Records provided.
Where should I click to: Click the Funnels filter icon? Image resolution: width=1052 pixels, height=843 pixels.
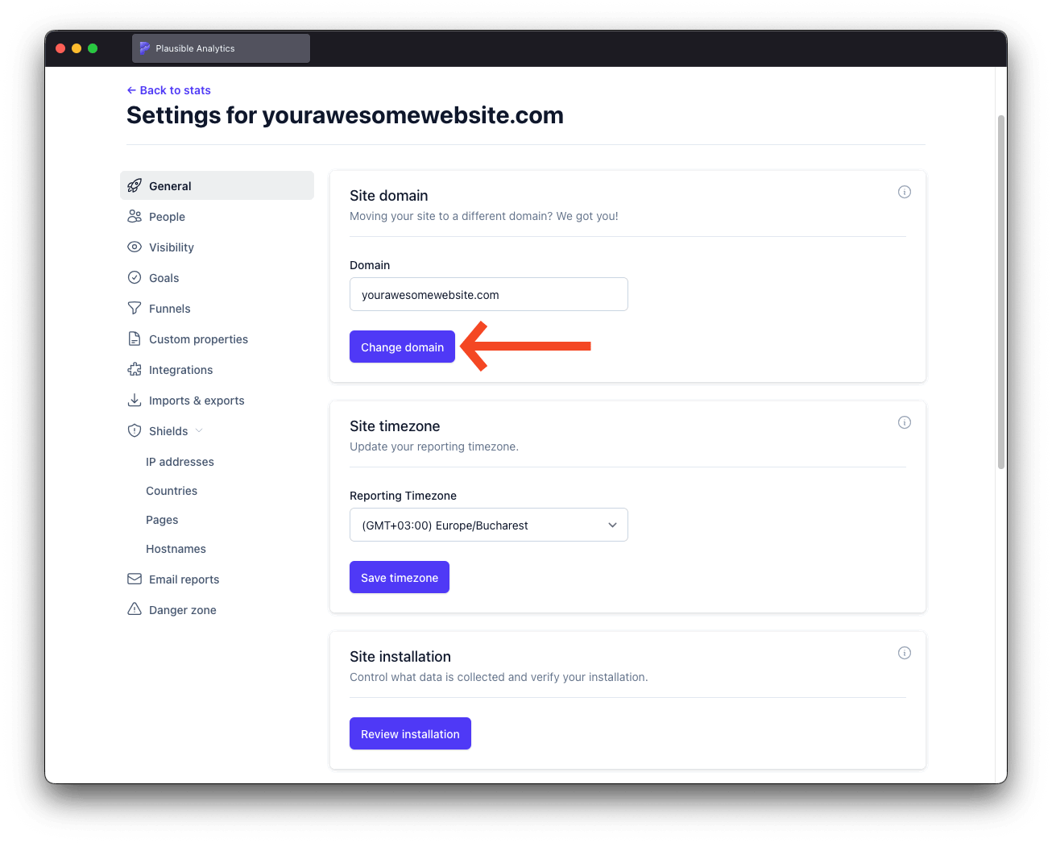(x=135, y=308)
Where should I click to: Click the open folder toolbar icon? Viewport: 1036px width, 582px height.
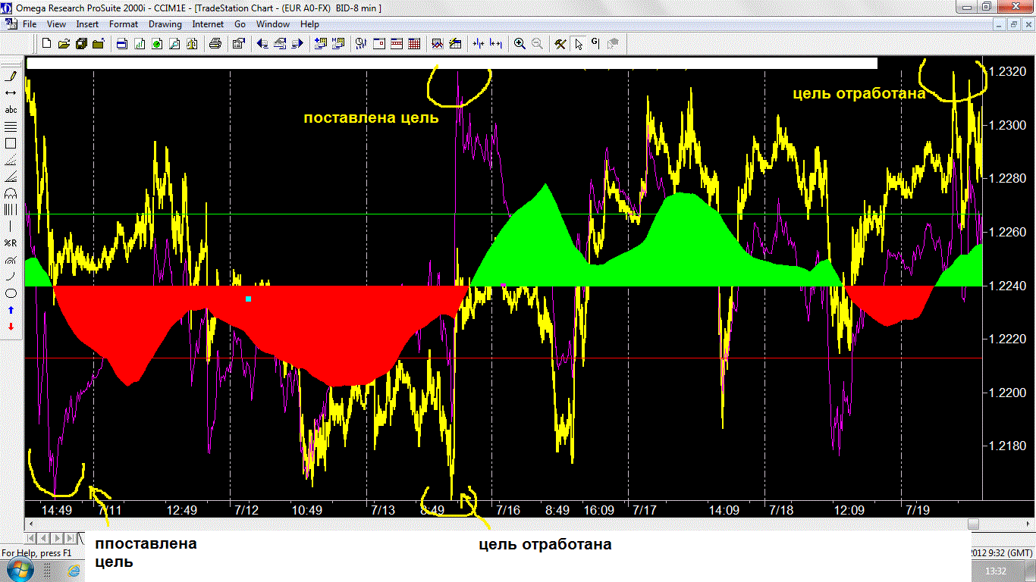pyautogui.click(x=64, y=44)
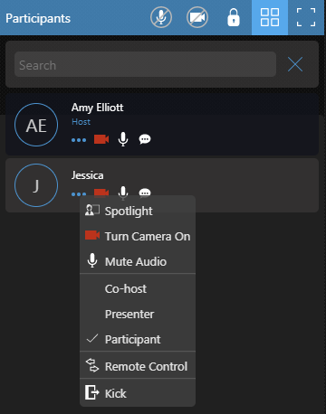Image resolution: width=326 pixels, height=414 pixels.
Task: Open chat with Amy Elliott
Action: (x=145, y=139)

Task goal.
Pictures should be skipped, and the records retyped word for word.

Solution below.
Where should I click to: Click the Funnels filter icon? Image resolution: width=1052 pixels, height=843 pixels.
(x=135, y=308)
Where should I click to: Click the open folder toolbar icon? Viewport: 1036px width, 582px height.
pyautogui.click(x=64, y=44)
Image resolution: width=326 pixels, height=414 pixels.
Task: Open chat with Amy Elliott
Action: (x=145, y=139)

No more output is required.